» **About this task**
Every line containing the word "Ambassador" is to be copied from the data below.

[[ Records shown open ]]

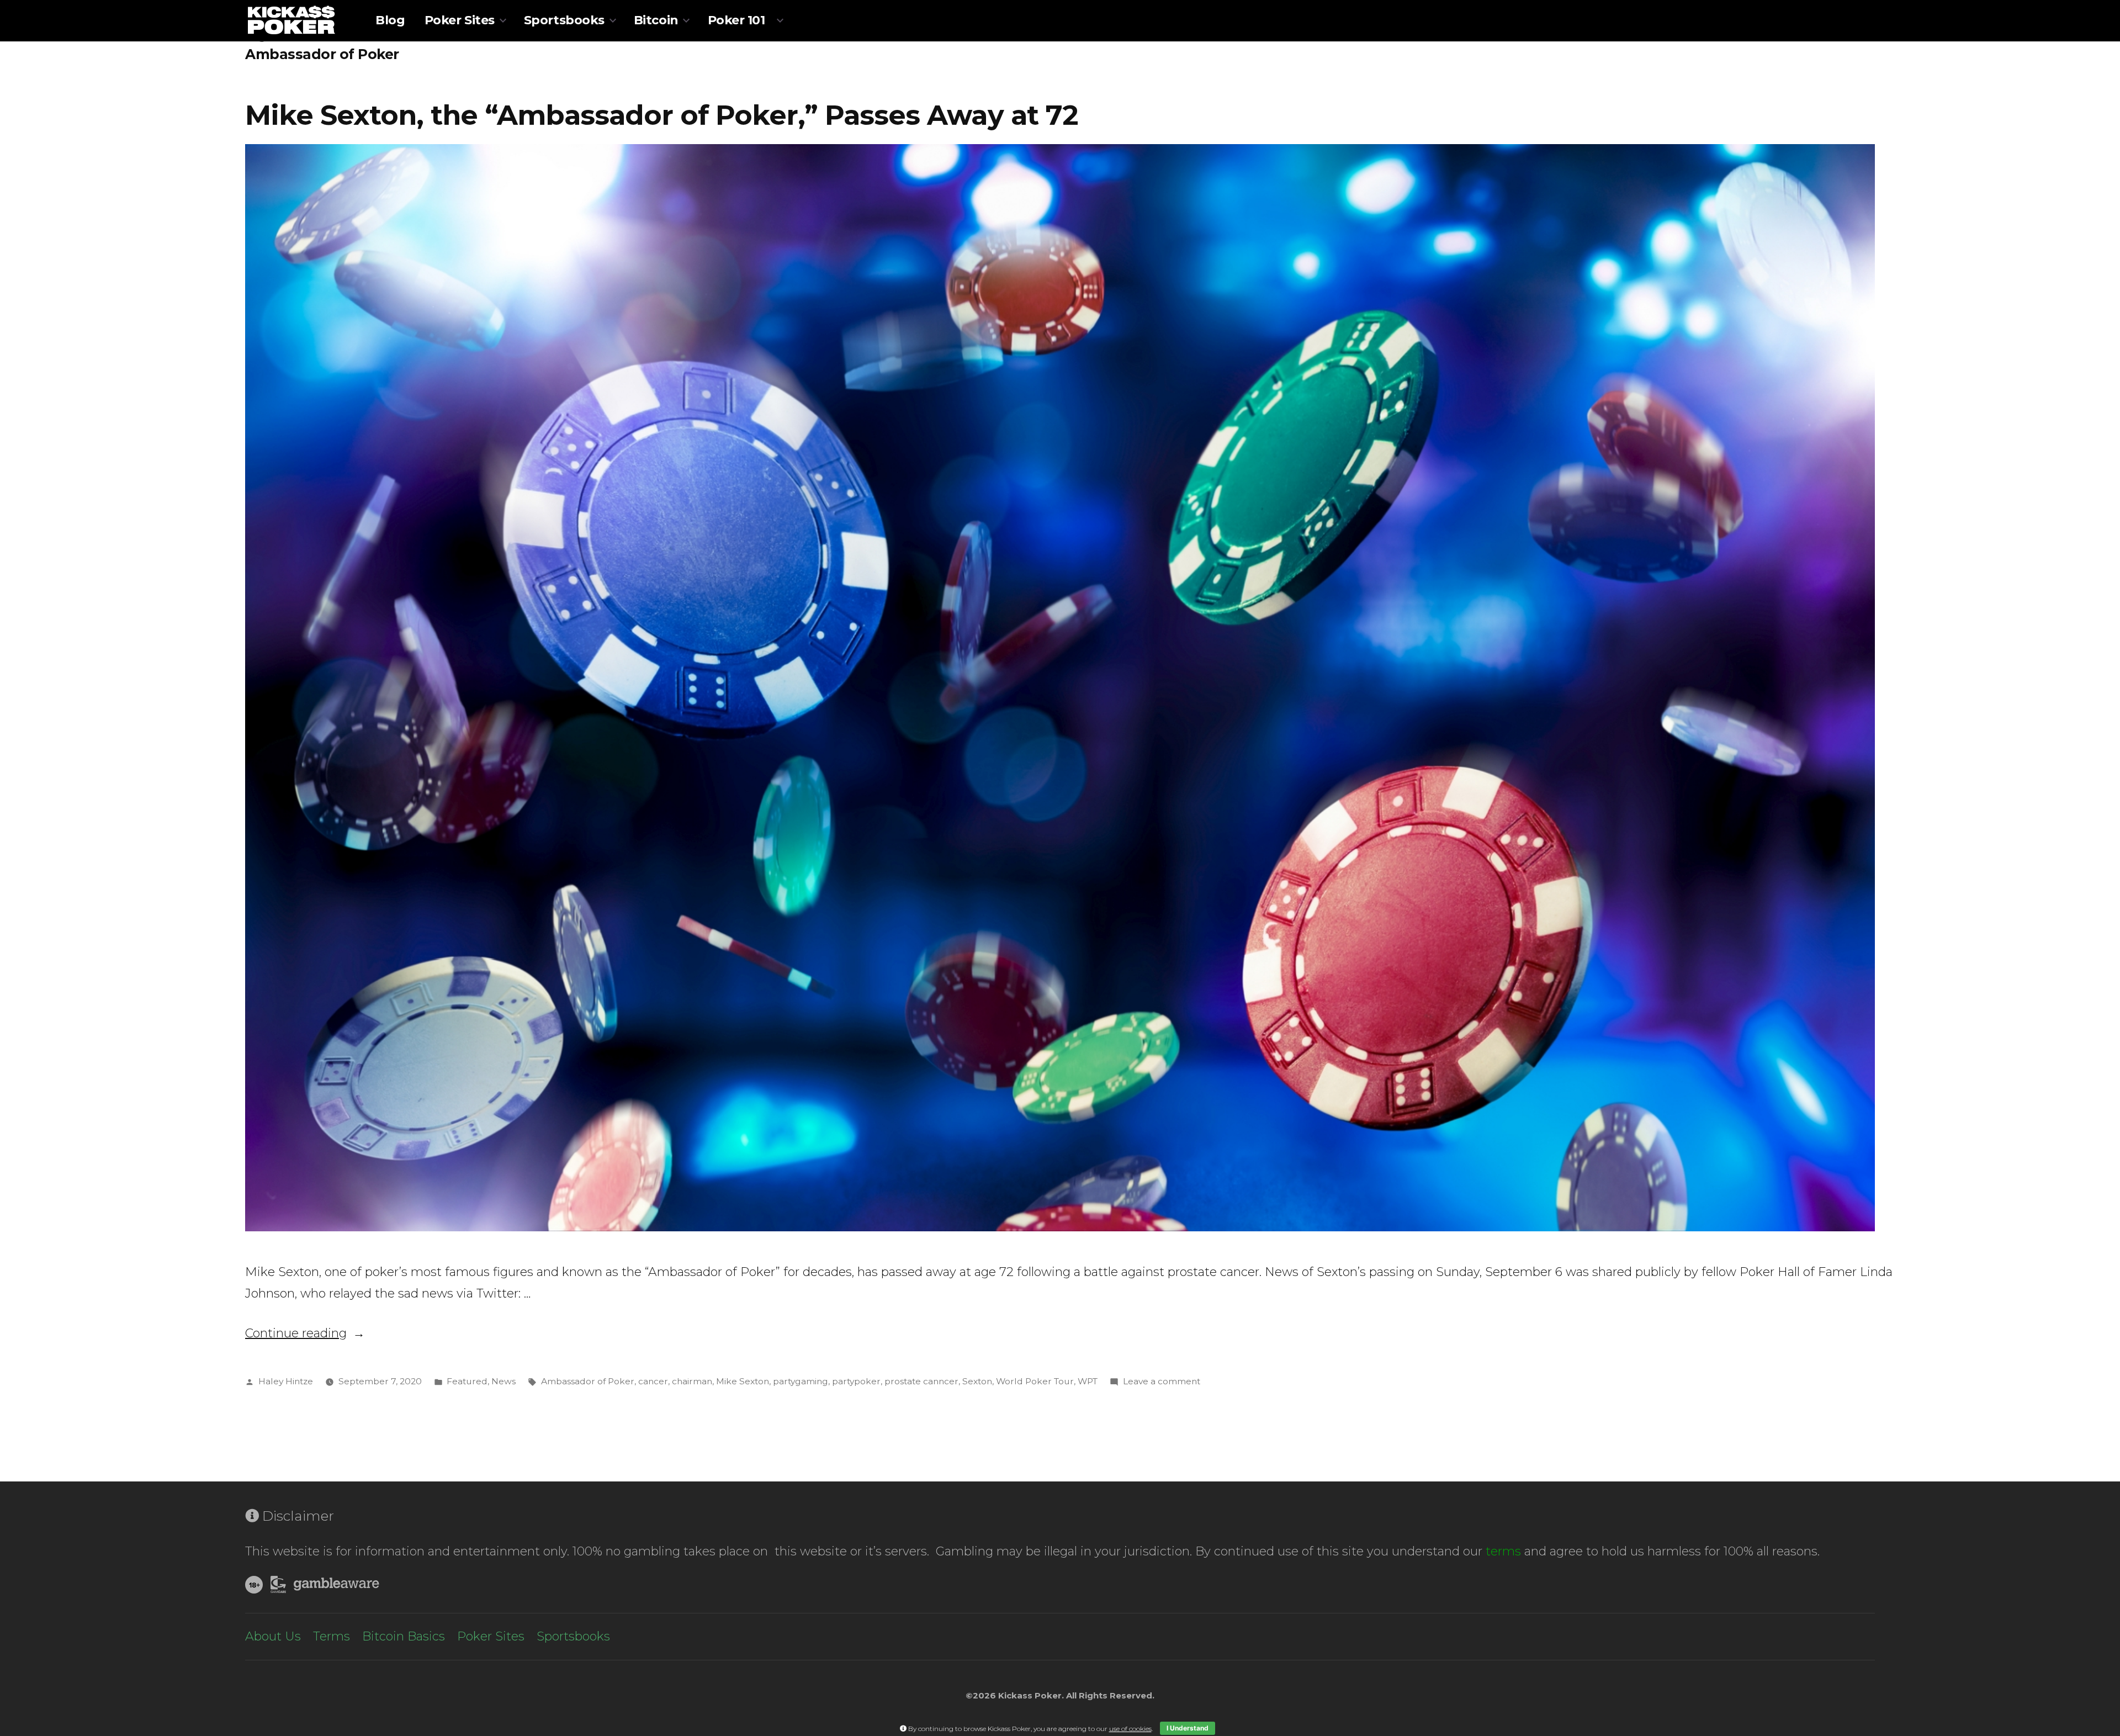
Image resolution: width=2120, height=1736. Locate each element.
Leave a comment (1161, 1381)
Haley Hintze (285, 1381)
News (503, 1381)
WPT (1088, 1381)
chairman (692, 1381)
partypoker (856, 1381)
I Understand (1188, 1728)
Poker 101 (736, 20)
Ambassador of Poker (587, 1381)
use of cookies (1130, 1728)
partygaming (800, 1381)
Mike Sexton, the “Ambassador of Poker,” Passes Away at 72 (661, 114)
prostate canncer (921, 1381)
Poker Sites (460, 20)
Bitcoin (656, 20)
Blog (390, 20)
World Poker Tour (1035, 1381)
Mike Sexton (742, 1381)
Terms (331, 1636)
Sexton (977, 1381)
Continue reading (305, 1333)
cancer (653, 1381)
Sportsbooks (564, 20)
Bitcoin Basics (403, 1636)
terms (1503, 1551)
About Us (273, 1636)
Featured (467, 1381)
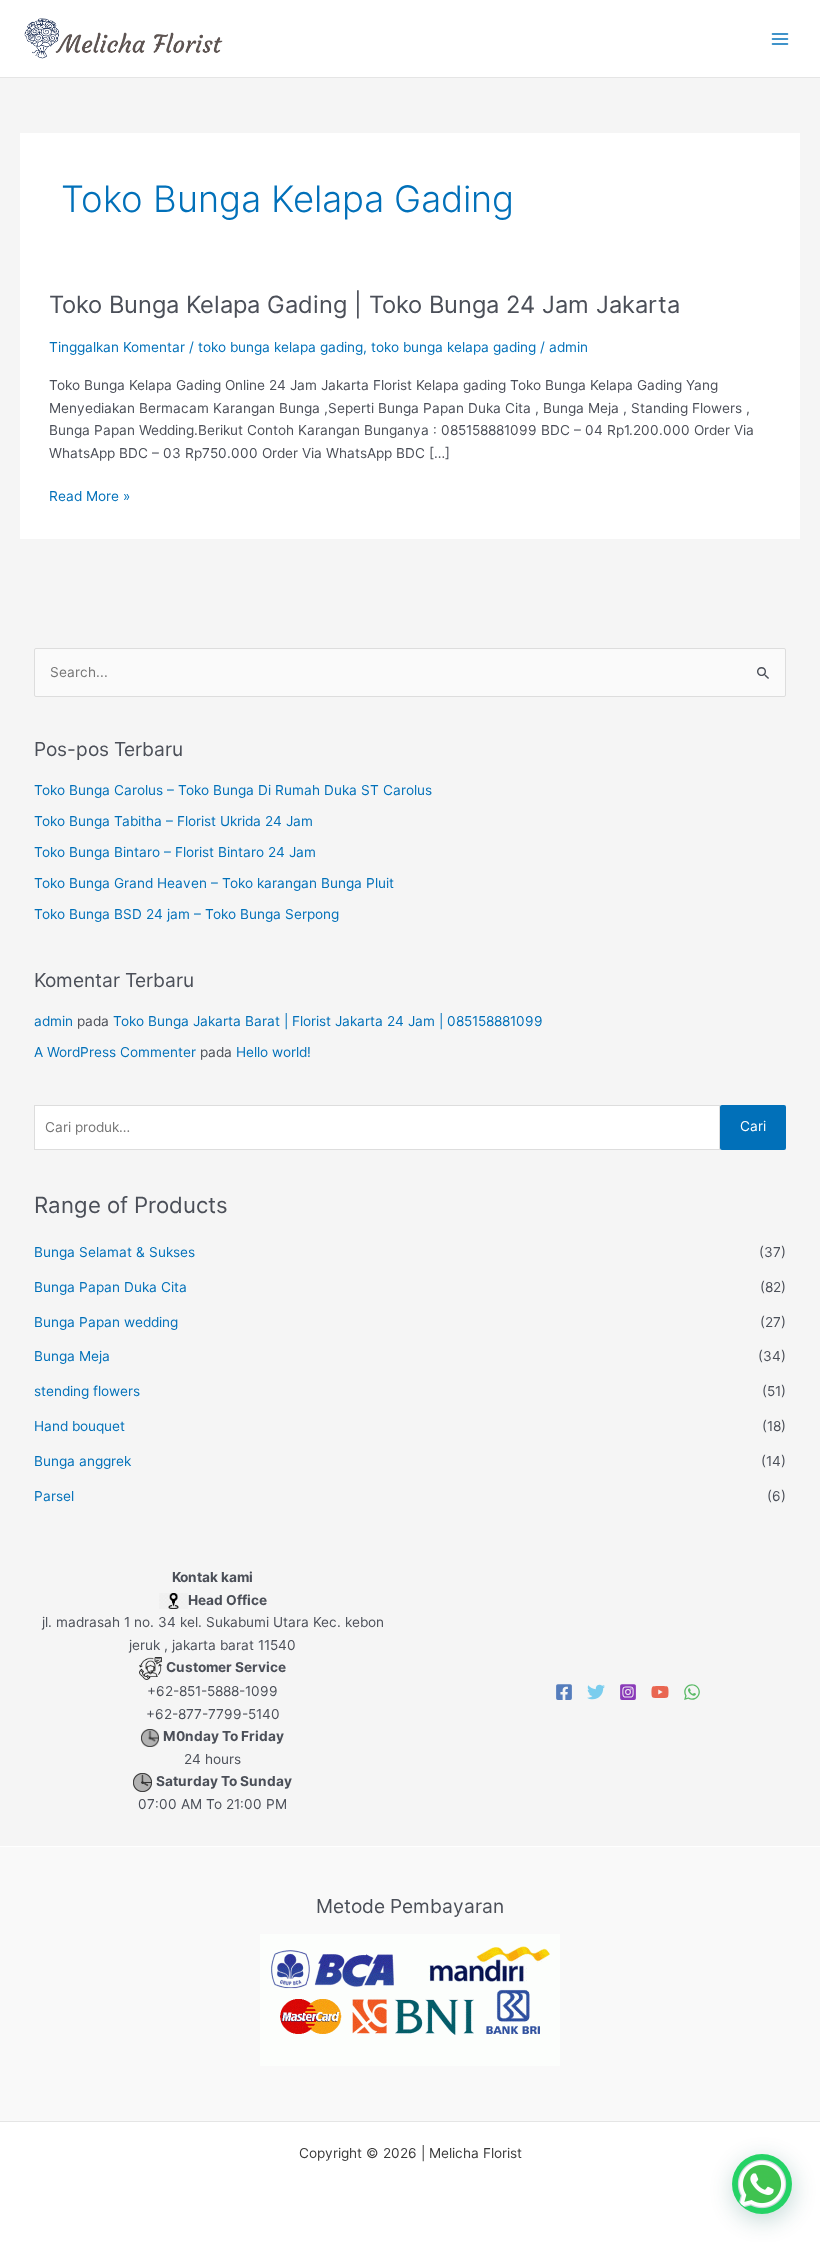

[[ Records shown closed ]]

» **Task solution**
Ambassador of Poker (587, 1381)
Mike Sexton, the “Ambassador of Poker,” Passes Away at 72 (661, 114)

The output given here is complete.